Simulating local fields in carbon nanotube reinforced composites for infinite strip with voids

TL;DR

This paper models steady heat conduction in a composite material reinforced with carbon nanotubes and containing voids, using boundary integral equations to analyze temperature distribution in an infinite strip.

Contribution

It introduces a boundary integral method for simulating heat transfer in complex nanotube-reinforced composites with voids, considering both conductive inclusions and barriers.

Findings

Effective numerical approach for complex composite geometries

Demonstrated heat flow behavior with multiple CNTs and voids

Validated method through various numerical examples

Abstract

We consider the steady heat conduction problem within a thermal isotropic and homogeneous infinite strip composite reinforced by uniformly and randomly distributed non-overlapping carbon nanotubes (CNTs) and containing voids.

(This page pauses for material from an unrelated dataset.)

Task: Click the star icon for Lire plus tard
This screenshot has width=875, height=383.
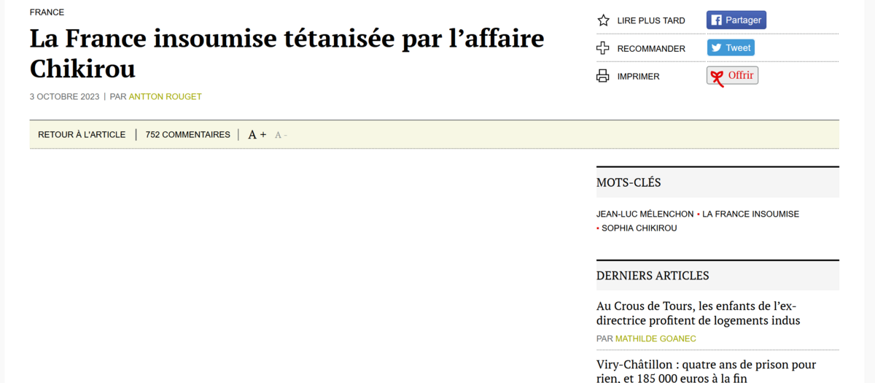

We treat the CNTs as thin perfectly conducting elliptic inclusions and assume the voids to be of circular shape and act as barriers to heat flow. We also impose isothermal conditions on the external boundaries by assuming the lower infinite wall to be a heater under a given temperature, and the upper wall to be a cooler that can be held at a lower fixed temperature. The equations for the temperature distribution are governed by the two-dimensional Laplace equation with mixed Dirichlet-Neumann boundary conditions. The resulting boundary value problem is solved using the boundary integral equation with the generalized Neumann kernel. We illustrate the performance of the proposed method through several numerical examples including the case of the presence a large number of CNTs and voids.